We also run into fishtanks. Like one with fish called "silver dollars." Silver dollars like to chow down on any other fish around. For example, there's a "long, thin goldfish with a shiny body and two large, bulbous eyes." The silver dollars

    each went for an eye and sucked it out. They didn't even swallow, but let the round billiard-ball eyes float dreamily down to the rocks, where they were ingested by the sucker fish.

§     §     §

"Sukkwan Island" the centerpiece, tells of a thirteen-year-old boy and his father who choose to go off for a year to an Alaskan island, no one within miles, no contact with the world outside of an occasional seaplane which could only be called up on a faulty radio.

It starts off as a country adventure with bears and eagles and deer and the rain and the cold. But then Jim --- the boy's father --- shows himself to be a wilderness idiot. You don't just up and go and set up camp off in the outback. You prepare. Diligently. For any disaster.

Jim not only manages to do nothing right, he passes hours bemoaning his fate: abandoning his second wife, crying himself to sleep so much so that Roy (and the reader) become mortified by his maudlin ways, wish he would just shut up.

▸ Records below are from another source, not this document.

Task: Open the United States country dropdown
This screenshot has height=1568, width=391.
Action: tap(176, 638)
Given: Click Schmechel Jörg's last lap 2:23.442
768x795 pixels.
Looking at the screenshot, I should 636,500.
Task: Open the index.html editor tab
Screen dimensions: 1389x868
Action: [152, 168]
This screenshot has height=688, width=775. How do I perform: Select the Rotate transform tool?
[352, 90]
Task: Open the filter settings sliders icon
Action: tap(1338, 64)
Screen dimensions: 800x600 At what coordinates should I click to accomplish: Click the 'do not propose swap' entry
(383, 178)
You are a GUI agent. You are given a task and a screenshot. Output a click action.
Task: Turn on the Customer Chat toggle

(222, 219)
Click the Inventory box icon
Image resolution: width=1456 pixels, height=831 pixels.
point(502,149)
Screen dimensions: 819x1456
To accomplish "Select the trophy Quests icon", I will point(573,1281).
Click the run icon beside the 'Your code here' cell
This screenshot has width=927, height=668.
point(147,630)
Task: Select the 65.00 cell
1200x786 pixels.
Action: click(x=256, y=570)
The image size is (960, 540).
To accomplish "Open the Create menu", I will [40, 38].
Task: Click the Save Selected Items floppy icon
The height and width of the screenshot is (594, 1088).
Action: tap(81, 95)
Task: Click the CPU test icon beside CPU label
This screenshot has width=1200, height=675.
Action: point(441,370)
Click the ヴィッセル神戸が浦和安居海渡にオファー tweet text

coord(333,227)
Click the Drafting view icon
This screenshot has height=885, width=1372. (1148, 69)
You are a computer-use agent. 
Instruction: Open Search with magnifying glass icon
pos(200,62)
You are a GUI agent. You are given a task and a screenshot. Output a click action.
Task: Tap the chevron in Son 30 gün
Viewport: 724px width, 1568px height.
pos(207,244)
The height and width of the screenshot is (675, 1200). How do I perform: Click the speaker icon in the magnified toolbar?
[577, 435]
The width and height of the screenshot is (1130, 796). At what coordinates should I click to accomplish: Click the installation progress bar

One day Jim falls off a cliff --- it might have been a suicide attempt. The boy drags him home to the cabin, nurses him back to health, and --- after he gets well --- he, this artful whiner, begins to nag Roy about being such a baby. "You know, his father says one night as they lay not sleeping, it's too out of control here."

    You're right. It takes a man to get through this. I shouldn't have brought a boy.

Dad is obviously on the edge, and it starts to be too much for son Roy, even more for the reader. We begin to wonder if there should be limits on writers torturing their characters ... and their readers? We learn what is going on in the head of a relatively normal kid having to live for a year on an island on furtherest outback with a parent who is (and probably always had been) more than mental. And a drip to boot.

There's a pistol offered, and a suicide, and the wandering about of a half-crazed survivor on a cold and isolated island ... things getting weirder and weirder, as he wanders about, madly, at first with the body, then, when that gets to be too much, abandoning it, hacking through the brush country, it all being so artfully written (at the dinner table with the body, parked in his sleeping bag, forced into a sitting position)...

... So that there comes a point, maybe around page 123, that the reader puts his foot down. This is just too much, I think. You can demand certain things of a reader but you can't demand that he go on with such a story, the tale of hurting someone to death, and then this lunatic (but not too lunatic, that would have made it bearable), wandering the cold, briar-filled island, not leaving himself ... nor us ... alone.

This one should have a sticker on the cover, advising caution: "Discretion advised. The author is merciless; will be demanding far too much of you."

Some call it art. I call it reader abuse.